FOR IMMEDIATE RELEASE – April 14, 2014
[NEW YORK, NY] – On the night of April 14th, 2014, 276 Nigerian schoolgirls were abducted from their boarding school in Chibok, Nigeria by the terrorist group Boko Haram. The abduction ignited worldwide outrage, sparked a vigorous social media campaign to #BringBackOurGirls, and drew condemnation from political leaders around the world.
However, today, on the one-year anniversary of the kidnapping, the majority of the schoolgirls are still missing.
"The young Chibok school girls have been living lives of daily terror and torture, including rape, forced conversion to Islam, forced marriage, forced pregnancy and sexual slavery, for 365 days and there has been no internationally motivated effort to rescue them,” says GJC President, Janet Benshoof, “this demonstrates the enormous gulf between the global concern for women and the political will to do anything about it.”

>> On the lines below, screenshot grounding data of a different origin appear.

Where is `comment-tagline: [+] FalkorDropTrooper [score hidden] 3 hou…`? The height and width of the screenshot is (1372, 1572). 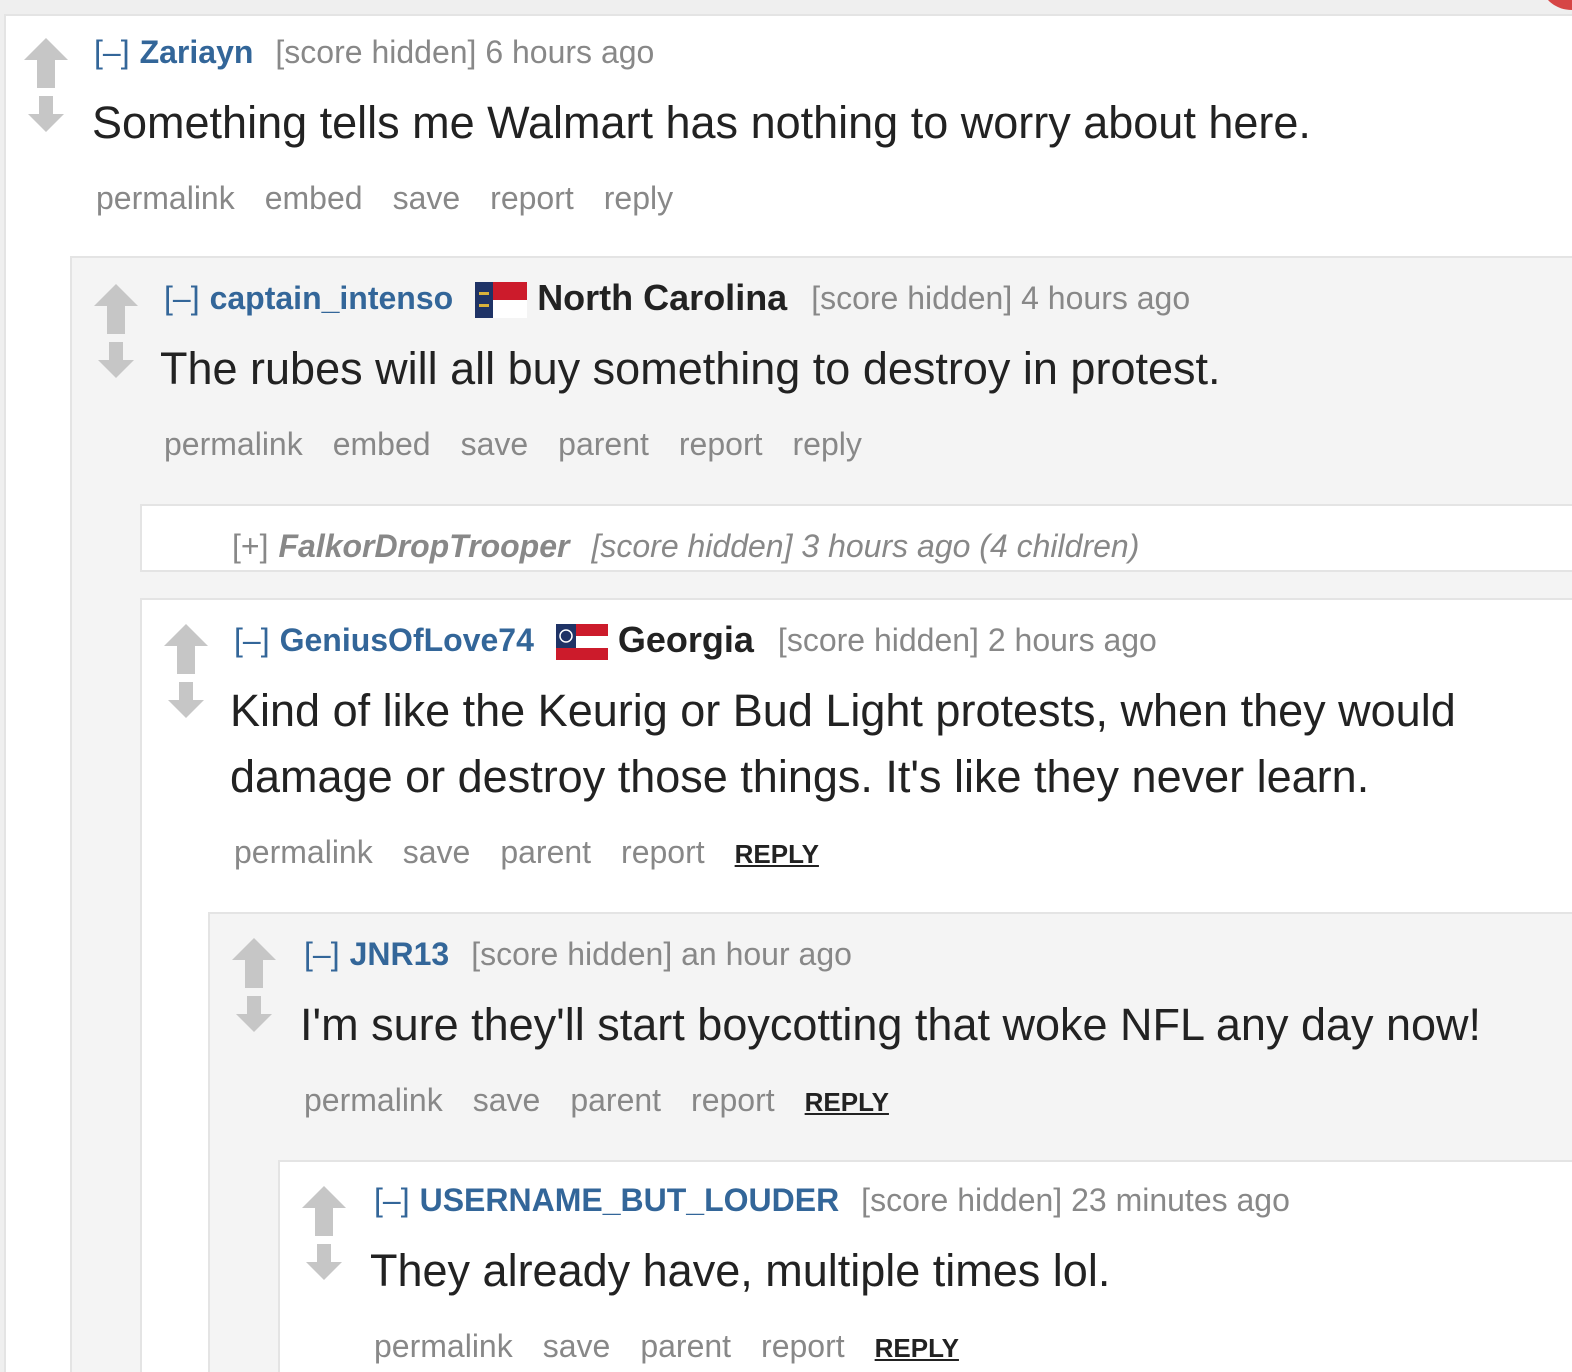 comment-tagline: [+] FalkorDropTrooper [score hidden] 3 hou… is located at coordinates (686, 546).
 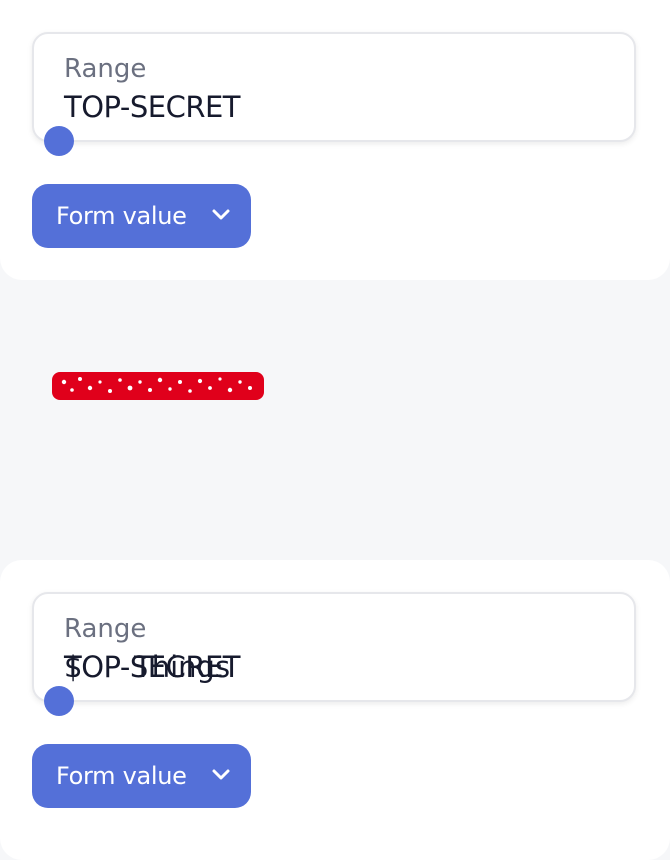 I want to click on range-field: Range TOP-SECRET, so click(x=334, y=94).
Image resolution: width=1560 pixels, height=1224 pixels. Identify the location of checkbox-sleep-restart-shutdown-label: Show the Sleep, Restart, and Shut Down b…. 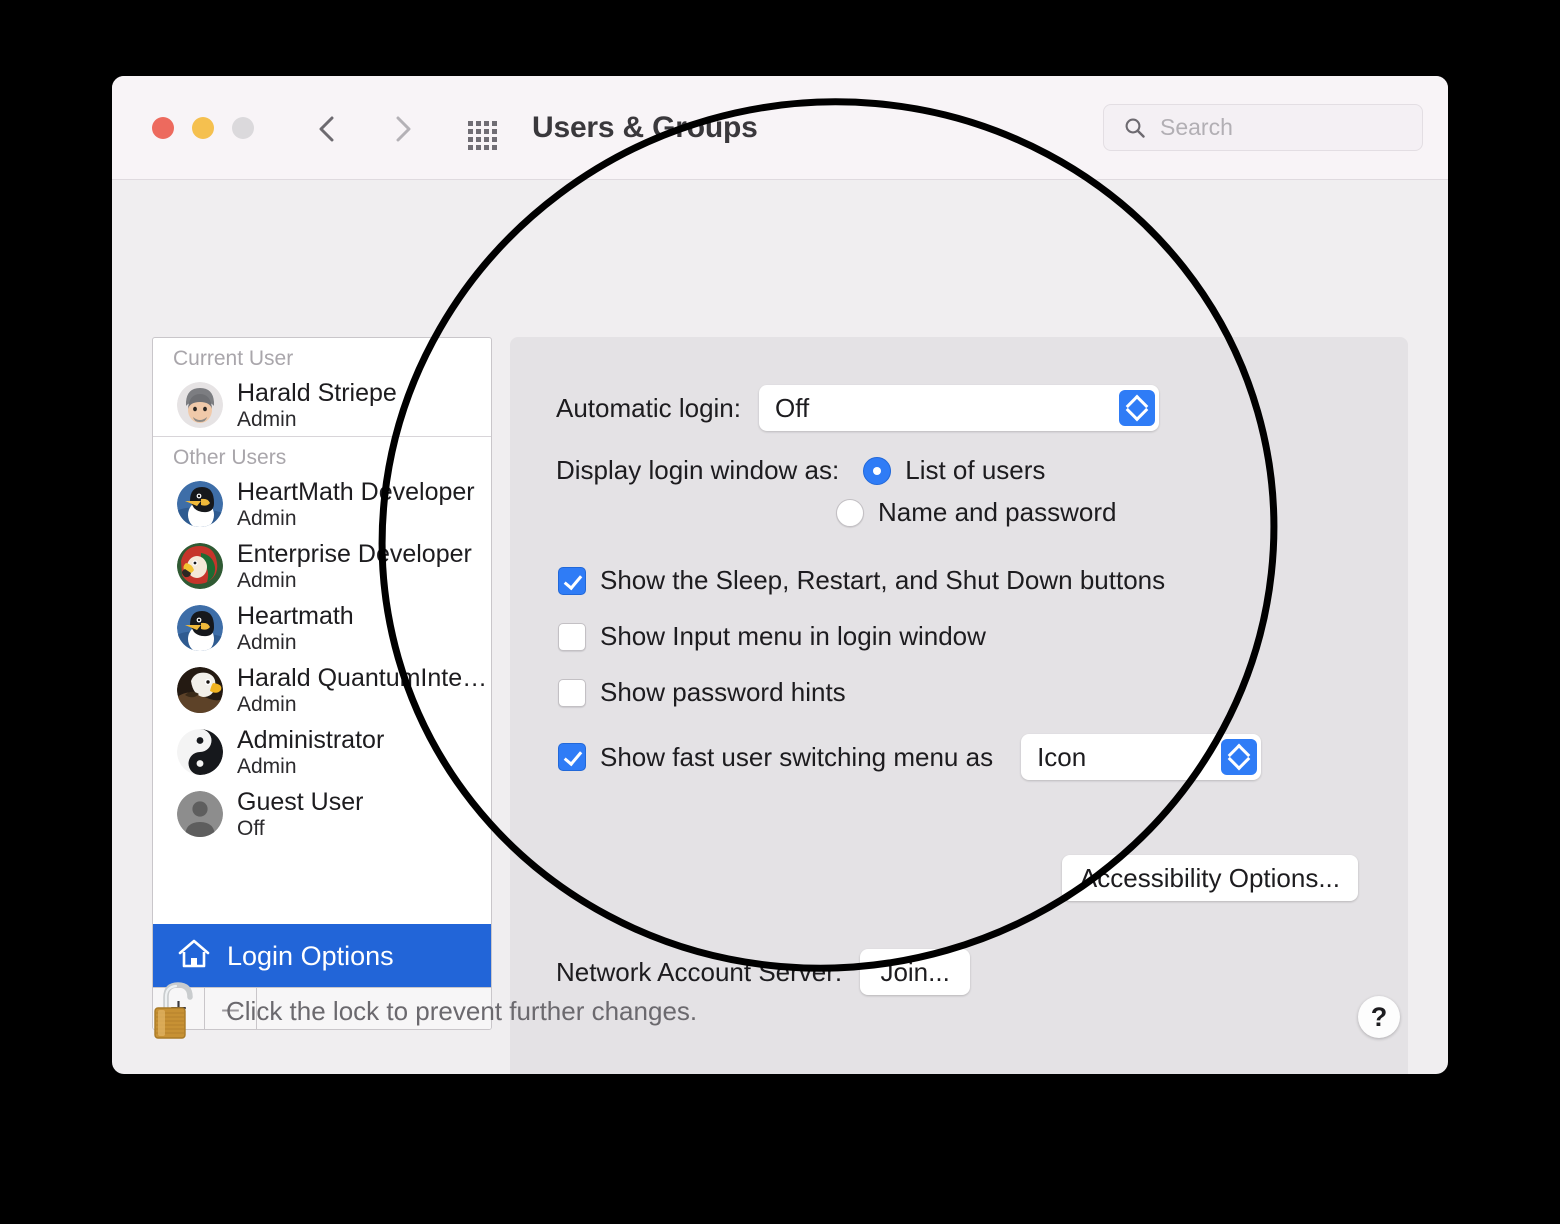
(883, 580).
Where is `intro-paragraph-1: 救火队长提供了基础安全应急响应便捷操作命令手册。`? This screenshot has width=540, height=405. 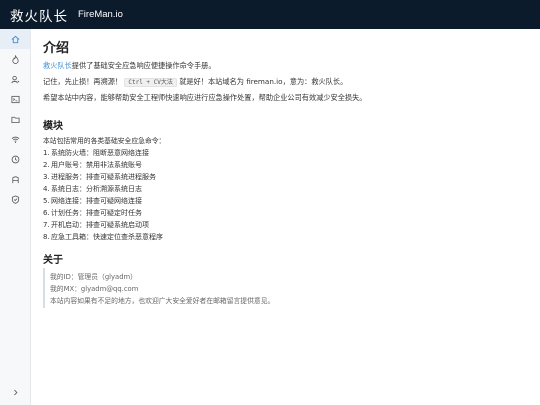 intro-paragraph-1: 救火队长提供了基础安全应急响应便捷操作命令手册。 is located at coordinates (130, 66).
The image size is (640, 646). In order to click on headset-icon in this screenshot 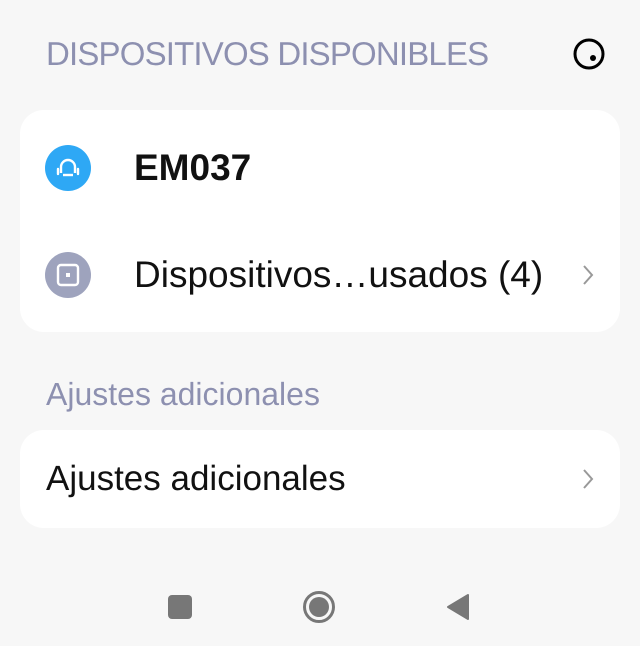, I will do `click(68, 167)`.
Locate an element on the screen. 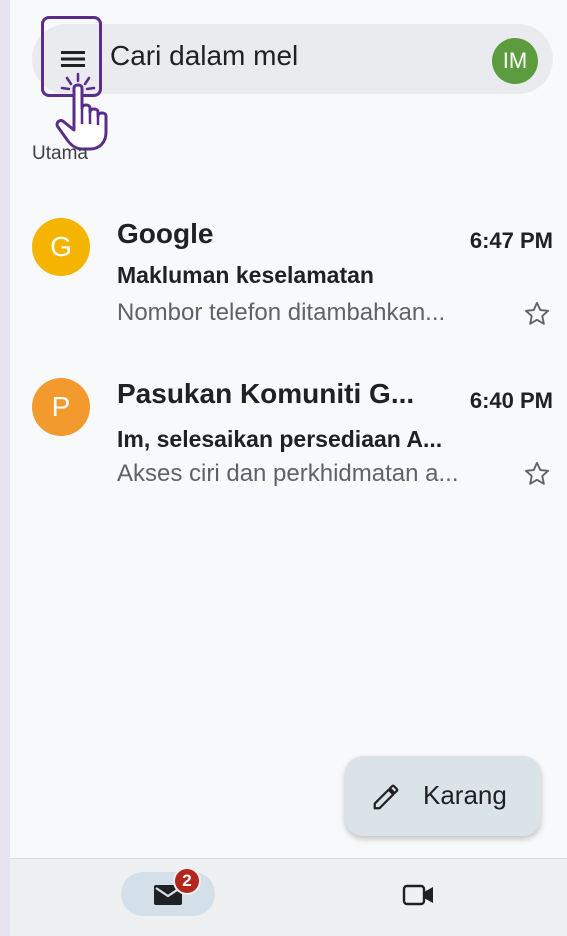 This screenshot has width=567, height=936. video-icon is located at coordinates (419, 895).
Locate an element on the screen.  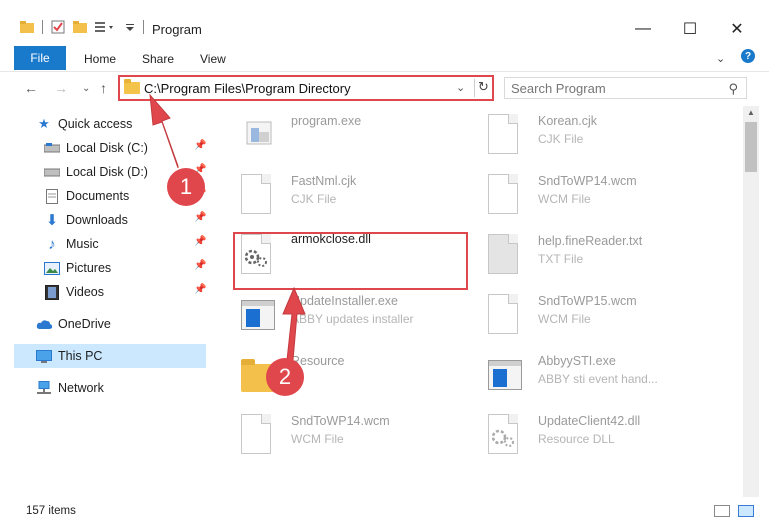
sidebar-item-pictures: Pictures 📌 is located at coordinates (125, 268).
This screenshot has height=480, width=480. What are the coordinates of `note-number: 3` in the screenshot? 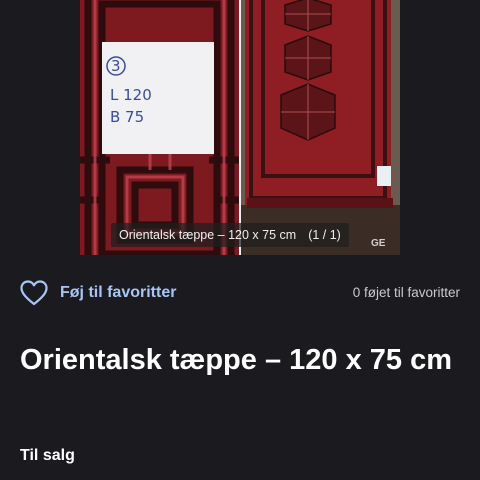 It's located at (116, 66).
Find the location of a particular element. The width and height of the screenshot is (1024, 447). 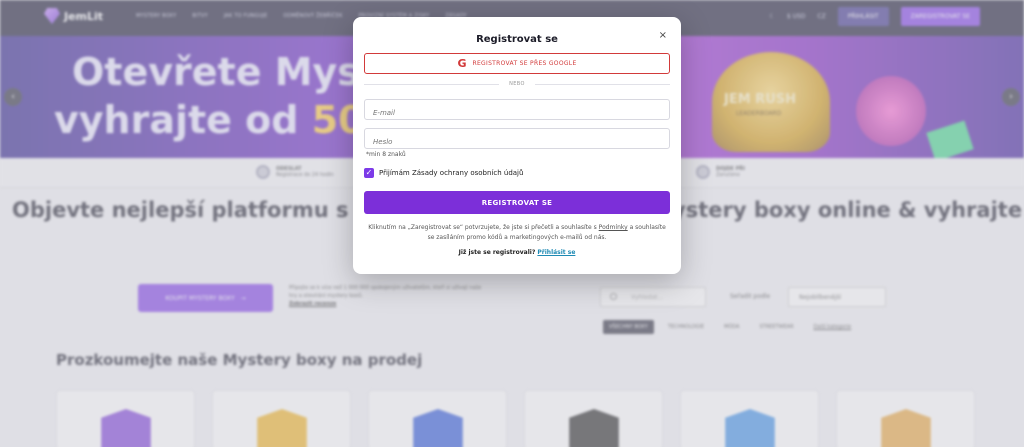

modal-title: Registrovat se is located at coordinates (517, 40).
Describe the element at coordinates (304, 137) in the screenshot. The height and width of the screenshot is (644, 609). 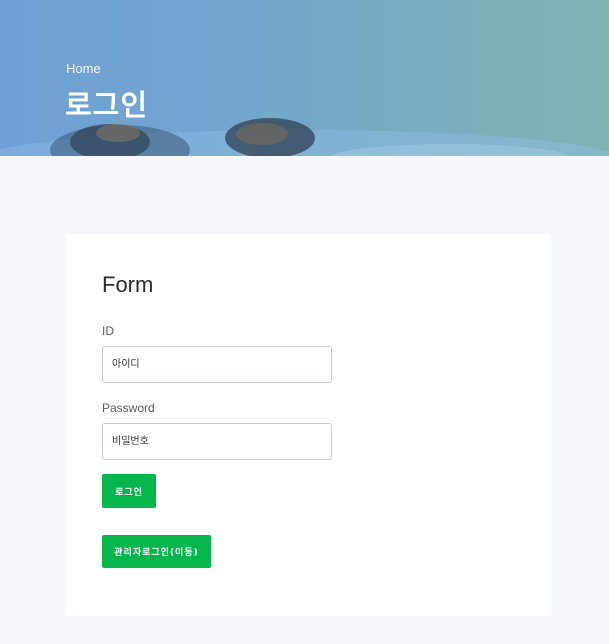
I see `hero-background-image` at that location.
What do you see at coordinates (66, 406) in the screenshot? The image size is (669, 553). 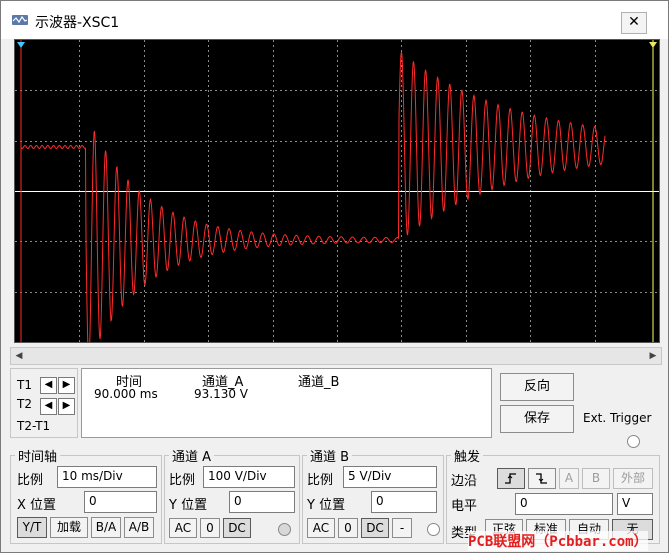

Not only have the girls not been found, but there has been no accountability for the heinous crimes committed against them, which is why, today, the Global Justice Center (GJC) is urging the Chief Prosecutor of the International Criminal Court (ICC), Fatou Bensouda, to investigate whether Boko Haram, who recently pledged allegiance to the Islamic State of Iraq and Syria (ISIS), is perpetrating genocide against the Christian community in Nigeria. The abduction of the Chibok schoolgirls, among others, in Nigeria is exactly the act of genocide, as defined in the Genocide Convention, called the “forcible transfer of children.” The essence of genocide is not mass killing but the intent to destroy a national, ethnic, racial, or religious group. Removing children from a group destroys its future, and has been a tool of genocide for as long as the legal concept has existed.
If Prosecutor Bensouda examines Boko Haram’s gender-based abductions as genocide it would put all countries unequivocally on notice that genocide is occurring in Nigeria, propelling them to action. All states and the international community have the duty to prevent and halt genocide. It would also send a powerful message to other perpetrators, including terrorist groups in Iraq and Syria who are increasingly using the kidnapping of young girls and women as a tool in their campaign of terror, that genocide will not be tolerated.
This year marks not only the one year anniversary of our failure to rescue the Chibok girls, but also the 100 year anniversary of one of the largest campaigns of child transfer in history: the Armenian Genocide. In 1915, tens of thousands of Armenian women and children were forcibly removed from their families, then “Islamized” through placement with Muslim families, in Muslim orphanages, or forced marriages to Muslim men.
The ICC has admirably taken historic steps to put justice for women and girls at the forefront of its agenda. And in this case, there is a way to ensure justice for (and rescue of) the abducted girls of Nigeria as well as to establish a precedent of intolerance for crimes of this nature. The GJC calls on the ICC to demonstrate its will to do so.